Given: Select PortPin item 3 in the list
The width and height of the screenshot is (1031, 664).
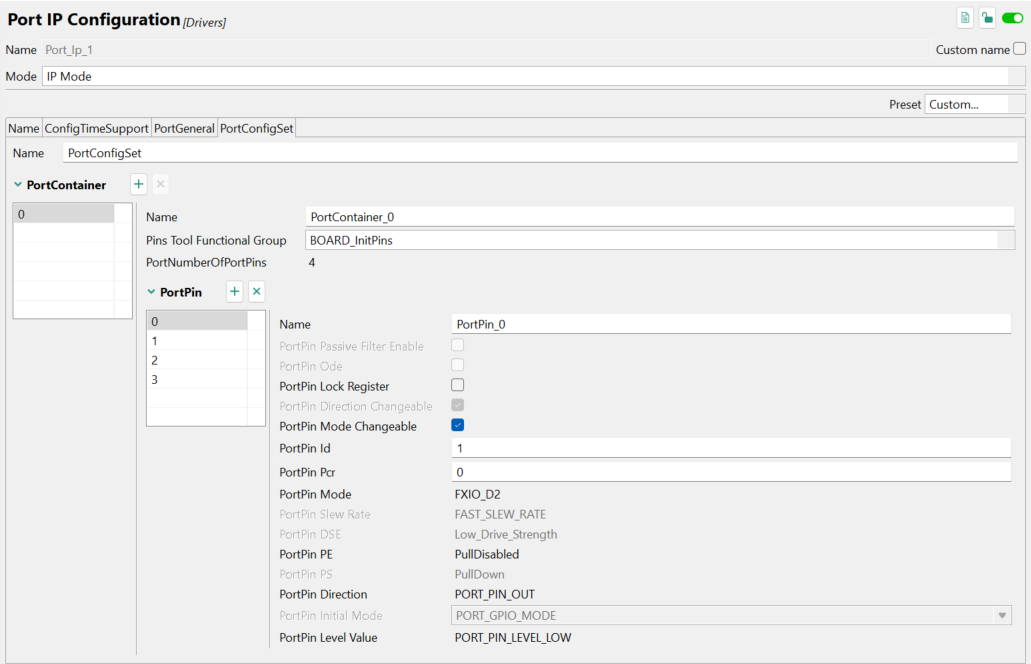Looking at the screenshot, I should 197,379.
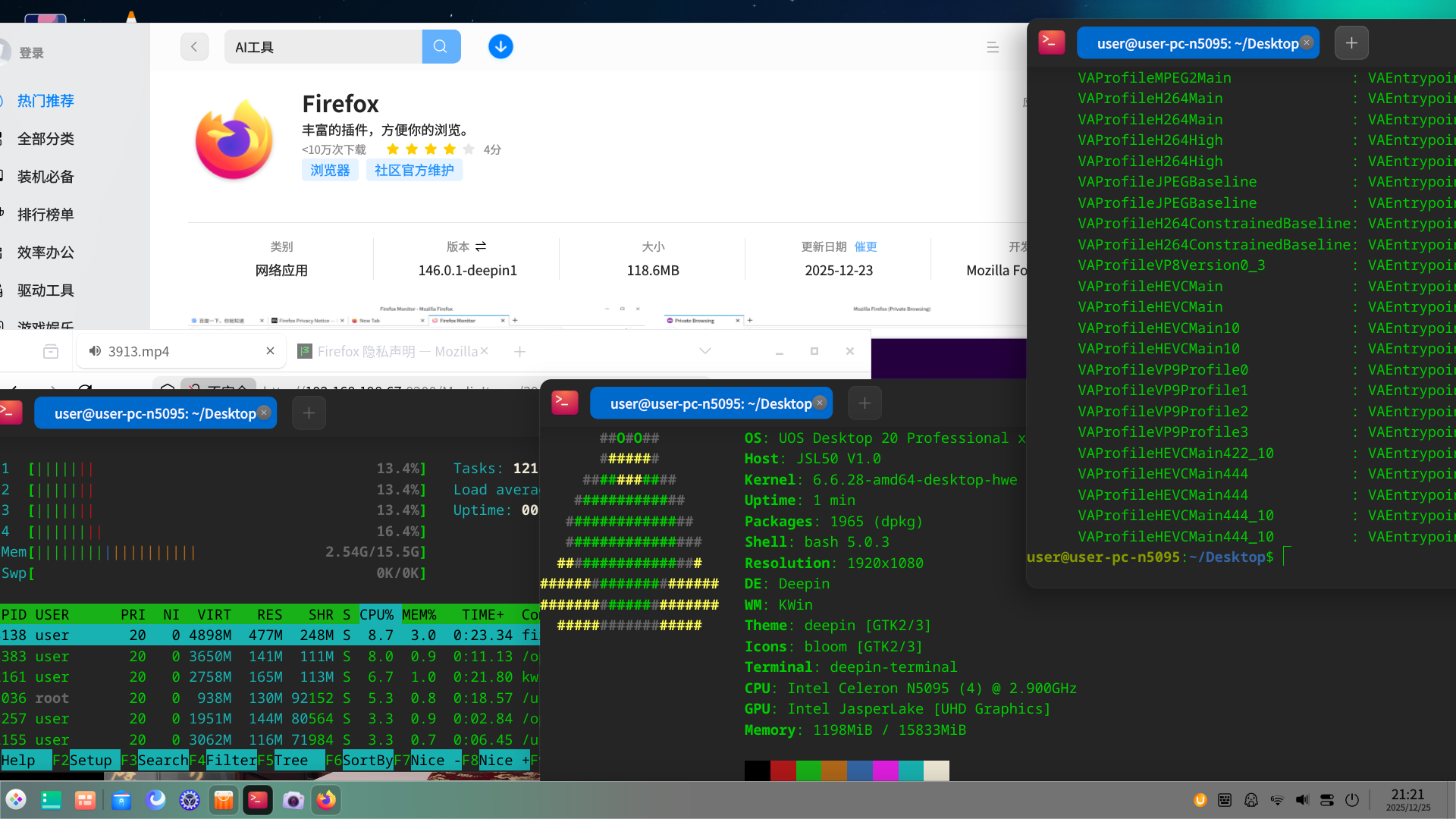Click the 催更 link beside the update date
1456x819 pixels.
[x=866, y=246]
---
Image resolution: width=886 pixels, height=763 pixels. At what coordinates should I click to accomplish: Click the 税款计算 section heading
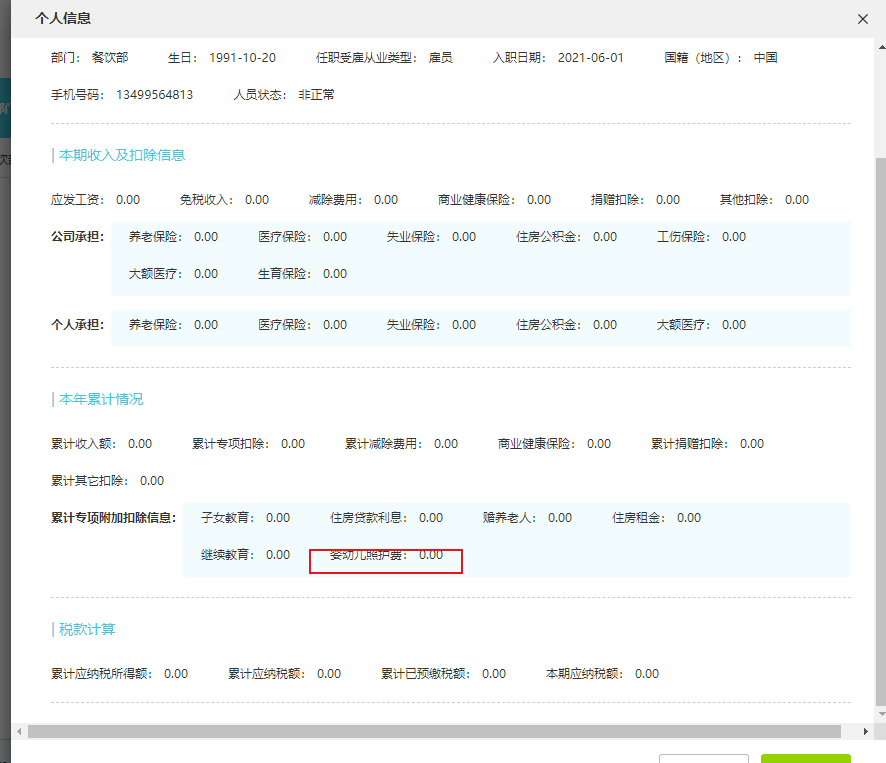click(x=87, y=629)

__Objectif de la tâche__. Modifiez les lignes à partir de celle qui contient « Image resolution: width=886 » jusqu'à celle qui contient « click(x=87, y=629) », bornes comprises, en remplaçant « section heading » par « section title » sans rien changer d'autre. Omettez les images dans la réponse.

__Réponse__.
Image resolution: width=886 pixels, height=763 pixels. At what coordinates should I click to accomplish: Click the 税款计算 section title
click(x=87, y=629)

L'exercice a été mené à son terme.